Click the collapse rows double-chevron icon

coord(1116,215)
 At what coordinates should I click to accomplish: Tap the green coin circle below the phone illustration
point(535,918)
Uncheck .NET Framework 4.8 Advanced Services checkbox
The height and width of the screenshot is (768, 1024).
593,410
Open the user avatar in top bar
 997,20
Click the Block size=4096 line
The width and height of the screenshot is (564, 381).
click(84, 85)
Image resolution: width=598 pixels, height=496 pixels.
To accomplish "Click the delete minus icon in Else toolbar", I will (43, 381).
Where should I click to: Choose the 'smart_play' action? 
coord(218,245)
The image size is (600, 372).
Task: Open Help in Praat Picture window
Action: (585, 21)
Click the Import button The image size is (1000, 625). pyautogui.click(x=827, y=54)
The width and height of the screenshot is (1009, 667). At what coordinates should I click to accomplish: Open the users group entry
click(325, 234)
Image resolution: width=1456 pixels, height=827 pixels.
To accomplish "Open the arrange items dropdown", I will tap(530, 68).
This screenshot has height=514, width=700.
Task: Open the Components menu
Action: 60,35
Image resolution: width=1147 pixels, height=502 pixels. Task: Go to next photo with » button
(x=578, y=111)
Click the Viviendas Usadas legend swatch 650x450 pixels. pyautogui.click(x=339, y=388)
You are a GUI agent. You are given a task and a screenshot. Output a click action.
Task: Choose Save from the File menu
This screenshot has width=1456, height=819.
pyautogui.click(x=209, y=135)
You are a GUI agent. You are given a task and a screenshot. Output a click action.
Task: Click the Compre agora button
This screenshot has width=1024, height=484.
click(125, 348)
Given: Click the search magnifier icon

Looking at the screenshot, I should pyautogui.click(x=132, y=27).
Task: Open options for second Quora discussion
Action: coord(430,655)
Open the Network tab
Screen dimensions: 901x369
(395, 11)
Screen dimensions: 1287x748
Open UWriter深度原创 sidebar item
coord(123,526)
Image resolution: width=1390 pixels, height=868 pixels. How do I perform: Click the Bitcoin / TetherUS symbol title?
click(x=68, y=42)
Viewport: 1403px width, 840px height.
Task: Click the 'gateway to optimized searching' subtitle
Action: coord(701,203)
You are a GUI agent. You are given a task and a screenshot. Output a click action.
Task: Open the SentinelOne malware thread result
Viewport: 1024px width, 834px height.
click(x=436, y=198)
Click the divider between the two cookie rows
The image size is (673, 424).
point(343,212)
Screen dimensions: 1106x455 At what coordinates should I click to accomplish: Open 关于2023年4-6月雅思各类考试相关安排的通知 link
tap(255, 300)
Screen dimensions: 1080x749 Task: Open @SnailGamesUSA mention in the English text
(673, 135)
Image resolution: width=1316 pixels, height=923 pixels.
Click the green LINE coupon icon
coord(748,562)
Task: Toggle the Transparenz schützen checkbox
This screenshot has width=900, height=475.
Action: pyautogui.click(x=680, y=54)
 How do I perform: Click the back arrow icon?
________________
- _DIRECTIONS FOR THIS TASK_
Put every line of the material above into a numbered list, leaving out any blank lines.

- _RESPONSE TO THIS EXERCISE_
1. Click the collapse rows double-chevron icon
2. coord(1116,215)
3.  At what coordinates should I click to accomplish: Tap the green coin circle below the phone illustration
4. point(535,918)
5. Uncheck .NET Framework 4.8 Advanced Services checkbox
6. The height and width of the screenshot is (768, 1024).
7. 593,410
8. Open the user avatar in top bar
9.  997,20
10. Click the Block size=4096 line
11. The width and height of the screenshot is (564, 381).
12. click(84, 85)
13. Image resolution: width=598 pixels, height=496 pixels.
14. To accomplish "Click the delete minus icon in Else toolbar", I will (43, 381).
15. Where should I click to: Choose the 'smart_play' action? 
16. coord(218,245)
17. The image size is (600, 372).
18. Task: Open Help in Praat Picture window
19. Action: (585, 21)
20. Click the Import button The image size is (1000, 625). pyautogui.click(x=827, y=54)
21. The width and height of the screenshot is (1009, 667). At what coordinates should I click to accomplish: Open the users group entry
22. click(325, 234)
23. Image resolution: width=1456 pixels, height=827 pixels.
24. To accomplish "Open the arrange items dropdown", I will tap(530, 68).
25. This screenshot has height=514, width=700.
26. Task: Open the Components menu
27. Action: 60,35
28. Image resolution: width=1147 pixels, height=502 pixels. Task: Go to next photo with » button
29. (x=578, y=111)
30. Click the Viviendas Usadas legend swatch 650x450 pixels. pyautogui.click(x=339, y=388)
31. You are a GUI agent. You are given a task and a screenshot. Output a click action.
32. Task: Choose Save from the File menu
33. This screenshot has width=1456, height=819.
34. pyautogui.click(x=209, y=135)
35. You are a GUI agent. You are given a task and a screenshot. Output a click action.
36. Task: Click the Compre agora button
37. This screenshot has width=1024, height=484.
38. click(125, 348)
39. Given: Click the search magnifier icon
40. Looking at the screenshot, I should pyautogui.click(x=132, y=27).
41. Task: Open options for second Quora discussion
42. Action: coord(430,655)
43. Open the Network tab
44. Screen dimensions: 901x369
45. (395, 11)
46. Screen dimensions: 1287x748
47. Open UWriter深度原创 sidebar item
48. coord(123,526)
49. Image resolution: width=1390 pixels, height=868 pixels. How do I perform: Click the Bitcoin / TetherUS symbol title?
50. click(x=68, y=42)
51. Viewport: 1403px width, 840px height.
52. Task: Click the 'gateway to optimized searching' subtitle
53. Action: coord(701,203)
54. You are a GUI agent. You are given a task and a screenshot. Output a click action.
55. Task: Open the SentinelOne malware thread result
56. Viewport: 1024px width, 834px height.
57. click(x=436, y=198)
58. Click the divider between the two cookie rows
59. The image size is (673, 424).
60. point(343,212)
61. Screen dimensions: 1106x455 At what coordinates should I click to accomplish: Open 关于2023年4-6月雅思各类考试相关安排的通知 link
62. tap(255, 300)
63. Screen dimensions: 1080x749 Task: Open @SnailGamesUSA mention in the English text
64. (673, 135)
65. Image resolution: width=1316 pixels, height=923 pixels.
66. Click the green LINE coupon icon
67. coord(748,562)
68. Task: Toggle the Transparenz schützen checkbox
69. This screenshot has width=900, height=475.
70. Action: pyautogui.click(x=680, y=54)
71.  How do I perform: Click the back arrow icon?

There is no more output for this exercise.